EXCERPT TO READ
■ ■ ■ ■ ■
Madonna’s self-proclaimed world peace tour arrived in Abu Dhabi via Tel Aviv and opened with the Material Girl mowing down with her assault rifle as many minimally dressed, mostly black men with well-oiled muscles as possible while repeating for at least five minutes, “Bang, bang, I shot my lover dead.”  Fake blood included.  Peace. It’s something to get you into the groove.

There was also Madonna swigging from a Jack Daniels bottle, a parade of monks, herself kneeled in prayer in the nativity position of her namesake, a cross, and a lot of toned flesh and cursing.  Heck, more than half the things Madonna did on stage would have gotten a UAE resident arrested.  But Madonna became known for always being able to strut her stuff where others can’t:  For example, she did what she wanted on stage in Abu Dhabi but the Sex in the City ladies were banned from the big screen here.

I’m used to pop stars in the US calling the audience motherf….and stripping down to their black lace bras.  I’ve been used to that since the 1980s, when Madonna pioneered the shock-over-substance approach to superstardom.  It was unbecoming yet charmingly unique 25 years ago when she was in her 20s.  Now it just feels unbecoming because of time and place—hers and her audience’s.

While she kept her 25,000 waiting for three hours in the 100 plus degree weather (okay, by the time she came on it, it was only in the low 90s, so maybe we have no right to complain), we had plenty of time to watch young women who had passed out from heat and alcohol get carried out in stretchers to the first aid center in back of us, little girls arrive in matching Madonna clothes, and the multinational gay brigade come out in full homage.  It was just like being in LA—but in Abu Dhabi.  What I was seeing seemed even less likely to be an outdoor event in the Gulf than if Michael Jackson had eventually taken to the stage instead of Madonna (Given how that the looped track of his greatest hits kept playing while we waited and sweated, it did begin to seem like a possibility).  But Michael Jackson didn’t make it.  She finally did, and that’s when a lot of people left.  It was a mix of the lousy acoustics of the DU Arena, her off sync lip syncing, the general fatigue of standing in the heat that long, boredom with all the tired routines, and people taking offense.

The shock value in LA would have been zero—aside from thinking, “Really? Same old stuff?  Nothing new to do? Fanning your crotch in your majorette outfit for the benefit of the audience isn’t so cute on you at 54-years old.”  At the same time, there’s something admirable about someone who can’t still do the same thing 25 years, like lip sync, pretend to play the guitar and dance all at once–and all in spike heels.  Especially for those of us who couldn’t have done it then or now.

But in Abu Dhabi, the concert seemed not so much out of time, but out of place.  Or maybe it was in place—after all it did really happen—and time is changing the place.  Certainly more than time has changed Madonna.  So how much should time change things?  Too big of a question of us with heads still throbbing to the beat of  “Bang, bang, I shot my lover dead.”   Peace out.
■ ■ ■ ■ ■
[Saved entries]
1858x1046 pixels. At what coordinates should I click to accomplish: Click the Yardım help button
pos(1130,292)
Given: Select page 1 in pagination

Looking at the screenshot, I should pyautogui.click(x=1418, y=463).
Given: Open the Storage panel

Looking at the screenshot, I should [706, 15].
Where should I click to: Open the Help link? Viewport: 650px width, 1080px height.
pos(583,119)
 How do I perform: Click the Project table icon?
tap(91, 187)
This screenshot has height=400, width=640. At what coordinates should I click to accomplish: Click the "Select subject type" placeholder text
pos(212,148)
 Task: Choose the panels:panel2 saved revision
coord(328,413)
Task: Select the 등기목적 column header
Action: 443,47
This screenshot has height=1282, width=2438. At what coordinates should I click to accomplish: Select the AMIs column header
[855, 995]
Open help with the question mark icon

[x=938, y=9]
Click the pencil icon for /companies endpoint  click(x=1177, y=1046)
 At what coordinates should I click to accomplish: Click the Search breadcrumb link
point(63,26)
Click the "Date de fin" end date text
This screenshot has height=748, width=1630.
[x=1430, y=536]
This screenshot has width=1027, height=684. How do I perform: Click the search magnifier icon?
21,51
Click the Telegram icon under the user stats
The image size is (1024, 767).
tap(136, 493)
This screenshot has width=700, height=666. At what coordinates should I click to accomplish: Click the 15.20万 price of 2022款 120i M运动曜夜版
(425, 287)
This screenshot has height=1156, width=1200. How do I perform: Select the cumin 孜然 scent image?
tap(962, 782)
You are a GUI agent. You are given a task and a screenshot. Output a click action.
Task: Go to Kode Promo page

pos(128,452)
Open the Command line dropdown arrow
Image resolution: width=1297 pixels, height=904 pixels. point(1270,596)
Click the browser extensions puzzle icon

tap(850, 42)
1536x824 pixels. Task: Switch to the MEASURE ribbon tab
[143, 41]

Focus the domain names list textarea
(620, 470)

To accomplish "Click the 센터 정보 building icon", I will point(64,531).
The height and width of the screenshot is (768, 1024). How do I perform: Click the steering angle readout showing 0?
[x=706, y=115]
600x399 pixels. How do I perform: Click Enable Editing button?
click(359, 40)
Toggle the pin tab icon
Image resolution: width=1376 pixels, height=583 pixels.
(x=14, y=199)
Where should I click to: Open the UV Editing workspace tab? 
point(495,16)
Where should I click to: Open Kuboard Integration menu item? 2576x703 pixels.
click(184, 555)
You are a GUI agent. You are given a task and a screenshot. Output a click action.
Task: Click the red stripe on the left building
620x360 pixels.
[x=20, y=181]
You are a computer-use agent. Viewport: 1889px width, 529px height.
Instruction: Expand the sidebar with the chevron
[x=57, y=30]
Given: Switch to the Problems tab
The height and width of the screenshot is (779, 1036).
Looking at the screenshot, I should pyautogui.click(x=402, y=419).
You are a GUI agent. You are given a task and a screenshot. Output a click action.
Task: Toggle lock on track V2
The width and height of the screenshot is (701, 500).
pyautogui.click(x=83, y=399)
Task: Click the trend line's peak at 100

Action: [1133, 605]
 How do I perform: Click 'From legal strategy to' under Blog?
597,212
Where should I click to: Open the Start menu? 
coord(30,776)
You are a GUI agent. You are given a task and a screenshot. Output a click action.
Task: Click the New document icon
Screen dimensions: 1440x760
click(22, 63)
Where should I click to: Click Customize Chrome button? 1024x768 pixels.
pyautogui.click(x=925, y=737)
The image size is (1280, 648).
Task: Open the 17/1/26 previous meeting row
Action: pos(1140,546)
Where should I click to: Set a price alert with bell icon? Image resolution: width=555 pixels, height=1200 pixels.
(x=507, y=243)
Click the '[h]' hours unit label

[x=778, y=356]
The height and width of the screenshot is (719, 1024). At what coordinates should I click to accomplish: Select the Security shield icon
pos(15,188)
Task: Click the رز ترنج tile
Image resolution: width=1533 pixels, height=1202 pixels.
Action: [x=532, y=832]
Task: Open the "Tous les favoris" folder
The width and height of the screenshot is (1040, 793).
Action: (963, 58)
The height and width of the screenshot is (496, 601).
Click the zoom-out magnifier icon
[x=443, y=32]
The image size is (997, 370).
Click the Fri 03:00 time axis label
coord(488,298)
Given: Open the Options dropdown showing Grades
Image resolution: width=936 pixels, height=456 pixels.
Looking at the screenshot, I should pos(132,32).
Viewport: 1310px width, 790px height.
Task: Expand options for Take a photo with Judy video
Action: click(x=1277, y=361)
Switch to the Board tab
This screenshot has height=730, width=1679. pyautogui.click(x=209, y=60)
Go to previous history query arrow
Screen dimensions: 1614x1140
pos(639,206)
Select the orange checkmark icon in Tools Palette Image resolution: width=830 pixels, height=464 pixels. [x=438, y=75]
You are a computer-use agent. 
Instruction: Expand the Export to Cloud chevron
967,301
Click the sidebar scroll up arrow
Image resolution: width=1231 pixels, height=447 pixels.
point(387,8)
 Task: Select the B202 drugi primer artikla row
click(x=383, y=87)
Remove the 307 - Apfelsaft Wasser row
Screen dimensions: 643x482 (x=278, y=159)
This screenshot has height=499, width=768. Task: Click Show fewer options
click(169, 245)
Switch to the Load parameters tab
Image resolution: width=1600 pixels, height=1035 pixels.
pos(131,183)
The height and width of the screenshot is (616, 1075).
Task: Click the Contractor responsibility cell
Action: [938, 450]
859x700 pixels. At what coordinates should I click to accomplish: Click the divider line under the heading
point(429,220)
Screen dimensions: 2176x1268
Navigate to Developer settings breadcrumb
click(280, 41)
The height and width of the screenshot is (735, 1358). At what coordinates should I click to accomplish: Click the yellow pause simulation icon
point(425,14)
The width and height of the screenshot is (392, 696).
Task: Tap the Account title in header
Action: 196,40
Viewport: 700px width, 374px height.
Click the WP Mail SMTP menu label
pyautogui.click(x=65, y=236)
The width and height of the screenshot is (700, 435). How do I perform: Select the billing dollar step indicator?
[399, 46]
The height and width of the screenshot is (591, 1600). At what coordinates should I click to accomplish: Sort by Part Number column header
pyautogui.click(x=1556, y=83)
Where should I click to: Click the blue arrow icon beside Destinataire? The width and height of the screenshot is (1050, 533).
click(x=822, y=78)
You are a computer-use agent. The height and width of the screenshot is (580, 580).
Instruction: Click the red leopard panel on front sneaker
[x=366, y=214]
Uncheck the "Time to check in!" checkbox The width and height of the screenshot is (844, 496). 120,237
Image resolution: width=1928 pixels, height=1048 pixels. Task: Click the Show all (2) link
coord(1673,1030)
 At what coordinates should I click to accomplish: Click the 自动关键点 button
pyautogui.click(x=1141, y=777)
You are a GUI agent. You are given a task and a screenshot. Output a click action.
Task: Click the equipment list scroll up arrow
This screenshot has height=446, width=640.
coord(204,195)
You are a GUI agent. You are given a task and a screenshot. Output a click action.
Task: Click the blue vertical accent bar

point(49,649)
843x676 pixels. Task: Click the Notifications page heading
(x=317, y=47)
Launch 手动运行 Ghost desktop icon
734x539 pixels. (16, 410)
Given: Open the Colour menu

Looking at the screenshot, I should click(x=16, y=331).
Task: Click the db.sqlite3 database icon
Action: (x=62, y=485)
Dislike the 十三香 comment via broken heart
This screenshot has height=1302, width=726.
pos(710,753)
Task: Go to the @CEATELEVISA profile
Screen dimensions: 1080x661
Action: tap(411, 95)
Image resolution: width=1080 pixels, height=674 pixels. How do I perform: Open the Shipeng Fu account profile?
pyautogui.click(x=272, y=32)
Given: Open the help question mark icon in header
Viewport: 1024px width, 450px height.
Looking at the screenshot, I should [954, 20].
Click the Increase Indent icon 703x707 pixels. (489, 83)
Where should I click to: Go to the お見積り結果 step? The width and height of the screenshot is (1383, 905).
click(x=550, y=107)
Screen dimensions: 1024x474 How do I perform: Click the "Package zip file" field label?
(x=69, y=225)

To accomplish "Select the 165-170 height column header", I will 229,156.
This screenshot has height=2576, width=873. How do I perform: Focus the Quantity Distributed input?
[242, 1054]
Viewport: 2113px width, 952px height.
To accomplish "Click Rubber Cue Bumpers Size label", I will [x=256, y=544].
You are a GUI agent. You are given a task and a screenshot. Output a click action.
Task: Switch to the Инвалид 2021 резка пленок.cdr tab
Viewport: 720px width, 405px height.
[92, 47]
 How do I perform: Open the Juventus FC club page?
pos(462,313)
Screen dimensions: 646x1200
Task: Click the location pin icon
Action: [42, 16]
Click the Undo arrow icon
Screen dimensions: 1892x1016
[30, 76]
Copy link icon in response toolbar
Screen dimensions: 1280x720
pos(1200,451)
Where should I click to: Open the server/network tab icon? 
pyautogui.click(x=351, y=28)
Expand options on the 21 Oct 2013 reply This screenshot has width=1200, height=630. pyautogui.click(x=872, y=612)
■ ■ ■ ■ ■
APPLY WHAT YOU READ
A: Answer these questions using the Madonna concert review above.
(i) Through which city did the tour arrive in Abu Dhabi?
(ii) How many people did Madonna keep waiting, and for how long?
(iii) What age does the review give for Madonna?
B: Translate this sentence from the Madonna concert review into Spanish: "But in Abu Dhabi, the concert seemed not so much out of time, but out of place."

ANSWERS BY TASK
A:
(i) Tel Aviv
(ii) 25,000 people, for three hours
(iii) 54 years old

B: Pero en Abu Dabi, el concierto no parecía tanto fuera de su tiempo como fuera de lugar.